• **PROBLEM TO WORK ON**
Quote the stretch of lines below, from the line containing "Focus the part b answer input box" through the end of the lines, with both ends included. Leave the pictures out of your answer.

• **SOURCE MATERIAL**
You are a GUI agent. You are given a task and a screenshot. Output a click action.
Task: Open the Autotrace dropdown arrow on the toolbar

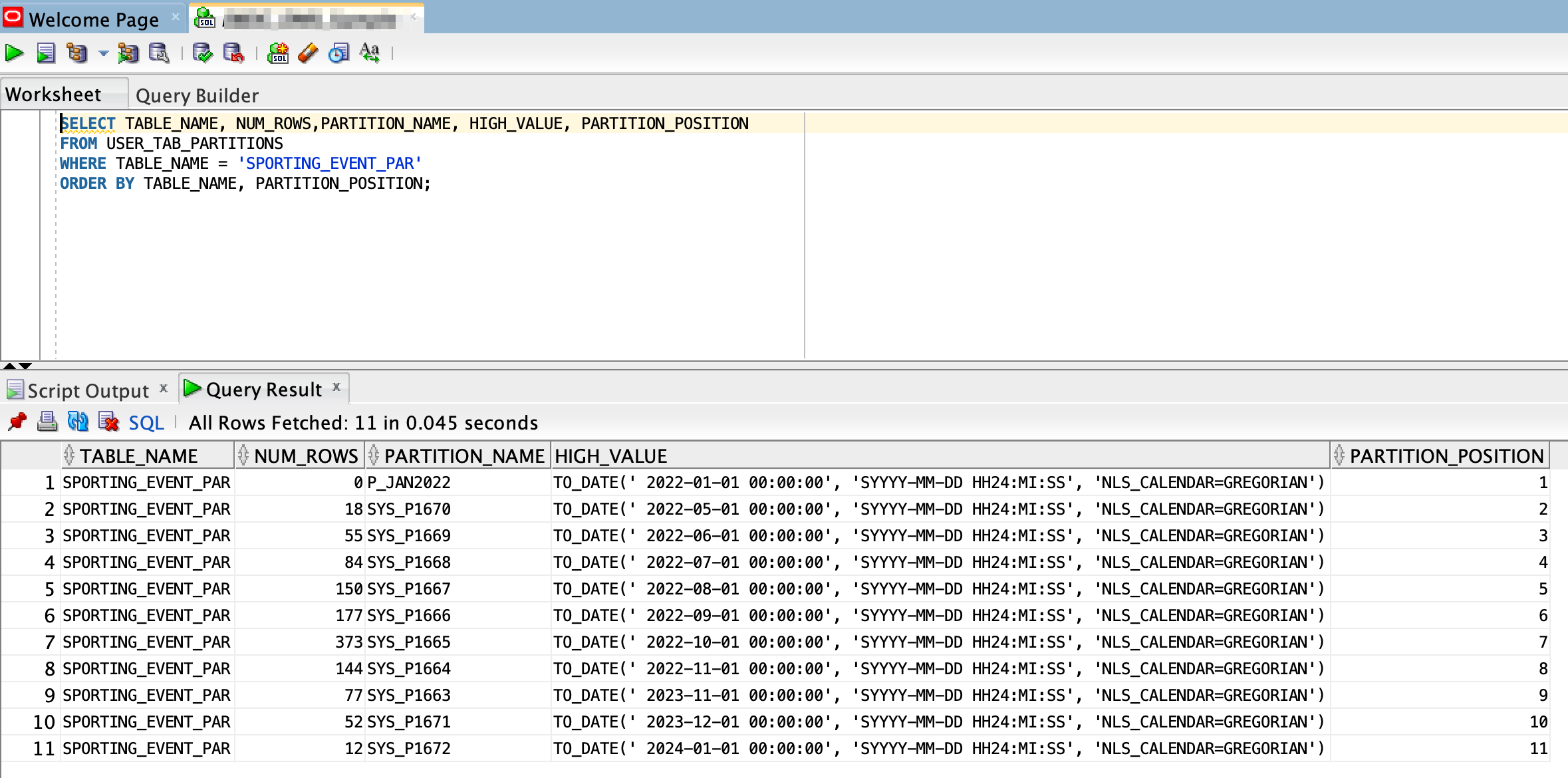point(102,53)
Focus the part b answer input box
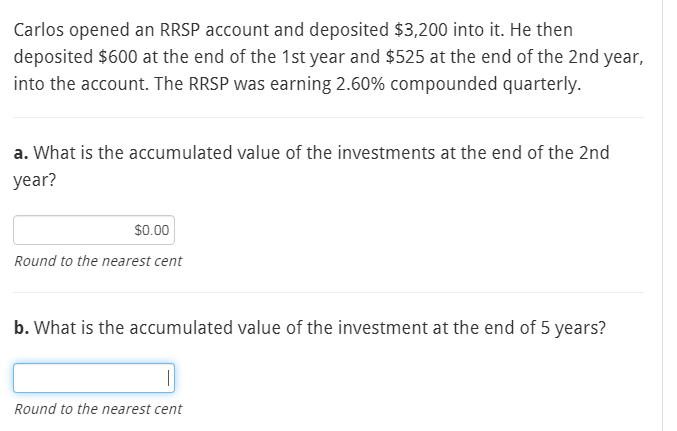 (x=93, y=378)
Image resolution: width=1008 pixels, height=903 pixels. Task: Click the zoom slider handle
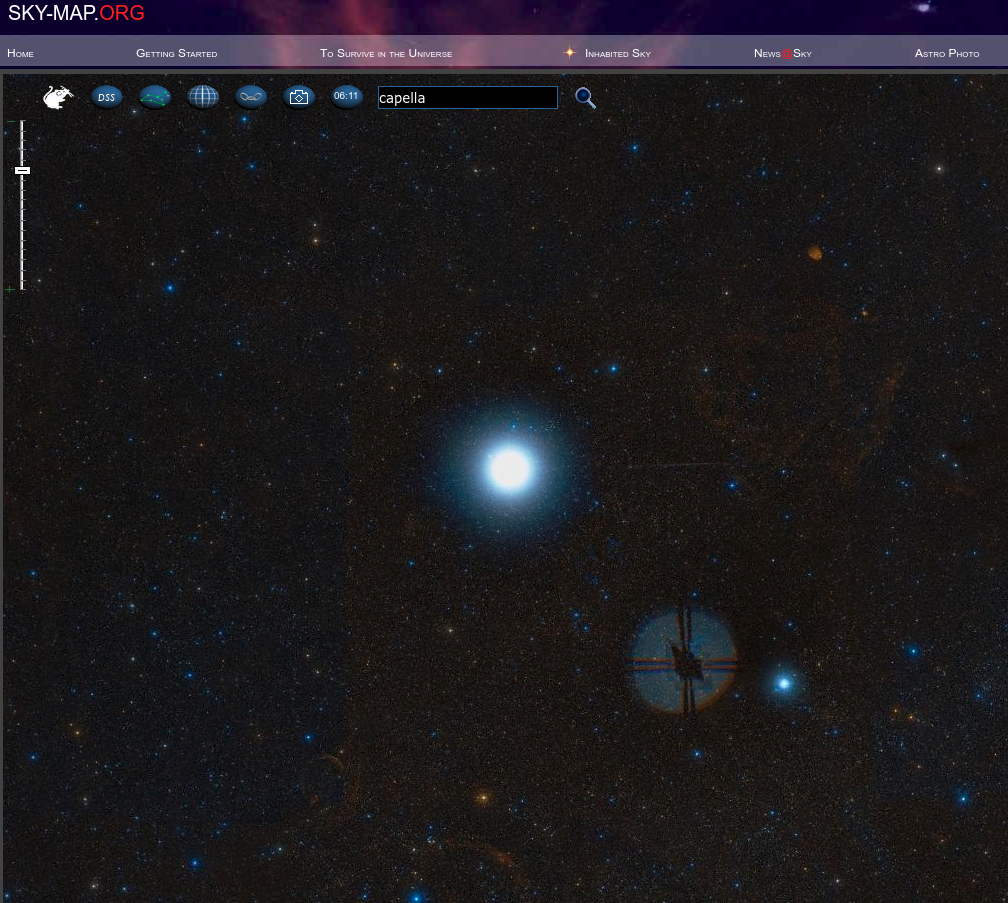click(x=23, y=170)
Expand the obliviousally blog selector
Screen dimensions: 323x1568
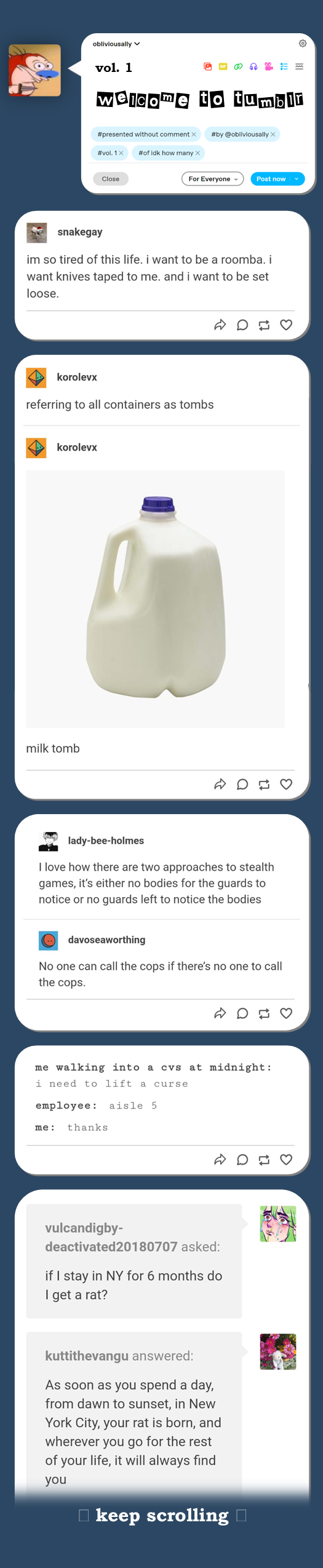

• **SOLVED EXERCISE**
Focus the part b answer input box
 (x=93, y=378)
Image resolution: width=1008 pixels, height=903 pixels. Task: Click the zoom slider handle
click(x=23, y=170)
Expand the obliviousally blog selector
Screen dimensions: 323x1568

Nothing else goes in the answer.